416 pages, Hyperion, ISBN-13: 978-0563384977

Simon Schama’s A History of Britain trilogy was first published in 2000 to accompany his television miniseries of the same name and confirmed his status as one of the world’s leading popular historians, not only thanks to his expansive knowledge of history, but also to his ability to succinctly, unerringly and unpretentiously pinpoint the psychological motivations of his characters…did I just say his “characters”? Why, yes I did, for there is something almost novelistic about Schama’s approach to history: his writing has a certain stylistic flair that also demonstrates a willingness to understand individuals, so that all of those Anglo-Saxon figures whose names sound remarkably similar and all of those kings with numerous sons all named after themselves take on distinct identities. He mixes academic scrutiny with the common touch: I ask you, who else would sum up Thomas à Becket’s contrariness thus: “Becket was a cockney, a street-fighter and as tough as old boots under the cowl”? This first volume takes us through to the end of the Tudor dynasty and discusses all the Kings, Queens, and other famous historical figures that you would expect, and its simple writing style makes it a very accessible book and is a must-read for anyone with even a passing interest in British history.

Schama’s thesis is that history is made by change, not by continuity: it is those moments of radical alteration that really show us who we are. Naturally, a thesis such as this is inevitably dependent on strong, determined individuals: Thomas à Becket’s intransigence in the face of Henry II altering the relationship between Church and State forever, or Henry VIII’s obsession over producing a male heir breaking England with Rome. But there are also events, not individuals that change the course of things, as Schama explains: the Black Death wiped out so many people that the existent feudal system was destroyed, effecting (or helping to effect) a great rural transformation. The book is unavoidably chronological in the way it presents the stories, but Schama does attempt to group events together in themes. This comes across as a bit of a gimmick, because each chapter/theme is conveniently about the same number of pages and the theme is only really mentioned at the beginning and end of each chapter.

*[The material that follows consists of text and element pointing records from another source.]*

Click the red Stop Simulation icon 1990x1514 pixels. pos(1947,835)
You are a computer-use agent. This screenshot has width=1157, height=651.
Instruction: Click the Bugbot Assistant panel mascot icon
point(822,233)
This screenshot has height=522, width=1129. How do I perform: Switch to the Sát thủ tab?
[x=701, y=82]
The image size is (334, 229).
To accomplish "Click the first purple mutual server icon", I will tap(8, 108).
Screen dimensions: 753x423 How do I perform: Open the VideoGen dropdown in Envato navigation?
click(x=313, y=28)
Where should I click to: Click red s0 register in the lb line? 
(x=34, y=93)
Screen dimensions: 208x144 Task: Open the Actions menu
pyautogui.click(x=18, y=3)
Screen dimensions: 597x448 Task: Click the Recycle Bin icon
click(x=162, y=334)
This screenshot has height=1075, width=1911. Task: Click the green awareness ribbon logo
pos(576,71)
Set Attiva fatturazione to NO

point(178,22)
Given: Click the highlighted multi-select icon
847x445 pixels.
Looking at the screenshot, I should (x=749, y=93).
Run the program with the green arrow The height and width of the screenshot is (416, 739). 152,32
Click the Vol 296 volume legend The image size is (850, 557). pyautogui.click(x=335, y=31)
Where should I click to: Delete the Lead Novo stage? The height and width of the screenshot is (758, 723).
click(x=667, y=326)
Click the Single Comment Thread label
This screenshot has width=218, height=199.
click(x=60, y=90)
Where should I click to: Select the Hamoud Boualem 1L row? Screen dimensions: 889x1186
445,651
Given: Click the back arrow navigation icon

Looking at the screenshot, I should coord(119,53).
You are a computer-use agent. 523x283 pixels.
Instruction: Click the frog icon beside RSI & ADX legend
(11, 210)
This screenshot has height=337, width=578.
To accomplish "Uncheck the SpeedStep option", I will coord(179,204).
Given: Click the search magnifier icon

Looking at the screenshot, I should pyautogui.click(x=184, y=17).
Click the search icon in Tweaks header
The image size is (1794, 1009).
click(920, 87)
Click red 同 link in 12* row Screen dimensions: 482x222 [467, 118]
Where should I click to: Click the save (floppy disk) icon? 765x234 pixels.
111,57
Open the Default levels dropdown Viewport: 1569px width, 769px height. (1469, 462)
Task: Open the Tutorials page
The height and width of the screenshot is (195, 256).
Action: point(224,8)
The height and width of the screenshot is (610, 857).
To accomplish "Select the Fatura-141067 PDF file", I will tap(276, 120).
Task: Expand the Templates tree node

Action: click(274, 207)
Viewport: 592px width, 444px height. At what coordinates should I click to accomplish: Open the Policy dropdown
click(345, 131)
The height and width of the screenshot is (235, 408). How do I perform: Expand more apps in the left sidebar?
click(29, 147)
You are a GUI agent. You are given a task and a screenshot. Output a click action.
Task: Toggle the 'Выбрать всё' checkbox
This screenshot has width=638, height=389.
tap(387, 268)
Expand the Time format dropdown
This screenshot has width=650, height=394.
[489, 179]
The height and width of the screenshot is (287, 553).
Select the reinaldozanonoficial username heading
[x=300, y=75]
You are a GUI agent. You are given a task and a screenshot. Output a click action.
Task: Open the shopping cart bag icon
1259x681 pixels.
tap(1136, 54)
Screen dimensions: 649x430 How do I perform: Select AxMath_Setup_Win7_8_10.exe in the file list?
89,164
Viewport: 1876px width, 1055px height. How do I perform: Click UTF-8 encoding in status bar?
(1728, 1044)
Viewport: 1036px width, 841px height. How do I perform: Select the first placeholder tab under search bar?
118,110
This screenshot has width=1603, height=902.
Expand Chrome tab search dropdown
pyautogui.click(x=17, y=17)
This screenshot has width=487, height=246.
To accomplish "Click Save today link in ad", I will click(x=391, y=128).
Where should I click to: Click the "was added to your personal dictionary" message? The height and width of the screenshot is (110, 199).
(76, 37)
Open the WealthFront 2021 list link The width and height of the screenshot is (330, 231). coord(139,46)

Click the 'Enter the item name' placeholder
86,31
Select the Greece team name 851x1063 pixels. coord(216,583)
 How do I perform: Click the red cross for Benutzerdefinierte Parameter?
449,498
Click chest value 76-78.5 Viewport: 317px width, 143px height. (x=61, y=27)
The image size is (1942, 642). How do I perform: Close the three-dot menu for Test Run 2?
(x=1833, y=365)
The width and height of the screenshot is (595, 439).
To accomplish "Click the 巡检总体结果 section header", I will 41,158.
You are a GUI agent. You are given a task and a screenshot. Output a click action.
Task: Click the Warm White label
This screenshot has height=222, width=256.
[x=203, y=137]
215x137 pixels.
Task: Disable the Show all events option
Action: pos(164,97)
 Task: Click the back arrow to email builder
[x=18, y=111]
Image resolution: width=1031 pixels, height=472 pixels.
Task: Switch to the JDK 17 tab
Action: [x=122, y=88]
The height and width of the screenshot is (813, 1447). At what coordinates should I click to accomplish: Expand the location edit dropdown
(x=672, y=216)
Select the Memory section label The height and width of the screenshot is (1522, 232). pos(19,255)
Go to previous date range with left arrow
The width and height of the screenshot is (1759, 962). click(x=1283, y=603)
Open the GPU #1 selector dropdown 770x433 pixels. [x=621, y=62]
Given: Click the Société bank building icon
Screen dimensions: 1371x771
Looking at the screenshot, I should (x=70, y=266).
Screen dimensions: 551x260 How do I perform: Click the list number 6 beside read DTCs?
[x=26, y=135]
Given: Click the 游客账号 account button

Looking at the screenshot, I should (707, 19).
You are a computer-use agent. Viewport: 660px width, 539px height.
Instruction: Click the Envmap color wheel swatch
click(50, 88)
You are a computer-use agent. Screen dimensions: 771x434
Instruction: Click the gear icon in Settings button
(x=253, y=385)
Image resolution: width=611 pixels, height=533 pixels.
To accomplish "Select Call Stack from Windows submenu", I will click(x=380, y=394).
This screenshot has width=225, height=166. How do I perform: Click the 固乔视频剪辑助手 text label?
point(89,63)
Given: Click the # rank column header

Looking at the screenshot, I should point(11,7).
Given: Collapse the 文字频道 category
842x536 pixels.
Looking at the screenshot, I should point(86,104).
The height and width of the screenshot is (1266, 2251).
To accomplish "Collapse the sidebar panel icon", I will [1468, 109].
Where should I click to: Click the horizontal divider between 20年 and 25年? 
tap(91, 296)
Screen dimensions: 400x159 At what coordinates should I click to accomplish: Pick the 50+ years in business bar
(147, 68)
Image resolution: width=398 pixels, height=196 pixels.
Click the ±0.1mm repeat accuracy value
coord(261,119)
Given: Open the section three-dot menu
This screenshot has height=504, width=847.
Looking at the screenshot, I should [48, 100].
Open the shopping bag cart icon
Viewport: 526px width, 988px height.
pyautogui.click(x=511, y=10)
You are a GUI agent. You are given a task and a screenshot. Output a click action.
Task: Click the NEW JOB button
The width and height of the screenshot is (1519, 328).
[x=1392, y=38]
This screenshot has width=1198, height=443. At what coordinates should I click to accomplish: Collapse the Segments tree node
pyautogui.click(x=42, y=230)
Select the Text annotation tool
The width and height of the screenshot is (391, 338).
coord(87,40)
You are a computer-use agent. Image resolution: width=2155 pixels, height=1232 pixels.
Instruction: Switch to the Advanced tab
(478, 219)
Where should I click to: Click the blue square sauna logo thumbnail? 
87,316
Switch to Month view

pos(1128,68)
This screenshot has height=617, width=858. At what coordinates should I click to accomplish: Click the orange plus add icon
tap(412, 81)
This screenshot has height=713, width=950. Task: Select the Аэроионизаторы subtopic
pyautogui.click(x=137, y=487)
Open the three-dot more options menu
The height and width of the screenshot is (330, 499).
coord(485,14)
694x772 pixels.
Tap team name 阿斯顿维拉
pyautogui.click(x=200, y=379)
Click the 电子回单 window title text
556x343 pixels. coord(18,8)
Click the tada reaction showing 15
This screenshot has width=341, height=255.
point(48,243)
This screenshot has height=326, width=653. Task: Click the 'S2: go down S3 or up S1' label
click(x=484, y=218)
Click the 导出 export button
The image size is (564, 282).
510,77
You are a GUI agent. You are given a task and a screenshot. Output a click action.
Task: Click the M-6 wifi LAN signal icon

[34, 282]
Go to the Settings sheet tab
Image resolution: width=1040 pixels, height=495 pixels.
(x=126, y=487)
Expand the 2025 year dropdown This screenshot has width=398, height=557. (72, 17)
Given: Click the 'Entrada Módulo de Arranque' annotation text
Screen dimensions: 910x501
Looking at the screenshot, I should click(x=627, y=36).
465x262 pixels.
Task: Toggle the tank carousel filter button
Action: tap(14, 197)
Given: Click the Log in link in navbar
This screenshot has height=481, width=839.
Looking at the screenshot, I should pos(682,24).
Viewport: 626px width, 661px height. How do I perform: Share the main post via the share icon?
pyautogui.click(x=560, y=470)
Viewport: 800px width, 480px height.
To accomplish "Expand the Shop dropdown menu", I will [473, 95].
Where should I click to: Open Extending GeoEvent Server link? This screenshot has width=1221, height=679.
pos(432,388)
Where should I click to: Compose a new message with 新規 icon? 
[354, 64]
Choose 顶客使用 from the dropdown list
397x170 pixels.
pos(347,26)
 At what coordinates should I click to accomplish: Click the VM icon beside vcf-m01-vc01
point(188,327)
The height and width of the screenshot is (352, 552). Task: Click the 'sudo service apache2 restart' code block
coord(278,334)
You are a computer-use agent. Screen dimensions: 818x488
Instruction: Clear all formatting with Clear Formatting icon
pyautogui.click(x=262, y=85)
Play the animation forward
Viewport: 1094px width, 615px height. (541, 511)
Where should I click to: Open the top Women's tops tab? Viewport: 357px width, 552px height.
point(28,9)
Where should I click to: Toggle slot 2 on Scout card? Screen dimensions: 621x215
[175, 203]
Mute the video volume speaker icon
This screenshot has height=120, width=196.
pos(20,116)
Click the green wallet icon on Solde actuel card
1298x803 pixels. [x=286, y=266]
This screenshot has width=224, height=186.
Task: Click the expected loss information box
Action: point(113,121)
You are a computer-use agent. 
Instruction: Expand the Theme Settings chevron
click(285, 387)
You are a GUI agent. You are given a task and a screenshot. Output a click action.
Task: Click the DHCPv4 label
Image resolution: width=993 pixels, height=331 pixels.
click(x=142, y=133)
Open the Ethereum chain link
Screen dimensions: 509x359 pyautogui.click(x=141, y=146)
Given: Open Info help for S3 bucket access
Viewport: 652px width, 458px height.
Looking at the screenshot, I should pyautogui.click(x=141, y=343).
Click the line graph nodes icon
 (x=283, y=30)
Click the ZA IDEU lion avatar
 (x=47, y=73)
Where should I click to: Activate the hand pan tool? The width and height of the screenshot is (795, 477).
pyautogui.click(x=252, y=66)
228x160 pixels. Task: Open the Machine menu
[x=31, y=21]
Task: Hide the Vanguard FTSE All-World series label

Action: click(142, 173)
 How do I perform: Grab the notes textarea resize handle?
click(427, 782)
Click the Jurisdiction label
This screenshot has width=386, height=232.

For the casual history reader most of the key points are covered, but there are some fairly glaring omissions: the Crusades get little attention – I know, I know, they didn’t take place in Britain, but they did have a significant impact on life in England at the time (actually, a number of foreign wars get minimal treatment); if you didn’t know anything about the Wars of the Roses before reading this book then you won’t after, either, for the term is only used once and the events are barely discussed; Richard III, one of England’s most notorious Kings, is given one – ONE! – sentence, and as I believe that Shakespeare’s image of Richard III is inaccurate, I was really hoping for some discussion of this, but none was forthcoming; and while I appreciate that “Britain” didn’t exist in the period under discussion, I still feel that Scotland, Wales, and Ireland are given short shrift here, as Wales and Scotland are discussed only when they were involved in fighting with England.

I try to be sympathetic to anyone attempting to write a complete history of anything because it is not possible to cover it all; however, Schama does set himself up for this criticism a bit, by only using 400 pages to discuss everything up to 1603. Still, this is an exciting, intensely seductive presentation of history, and Schama is clever enough not to dismiss an appeal to the head as well as the heart, for all his focus on personality: a winning combination.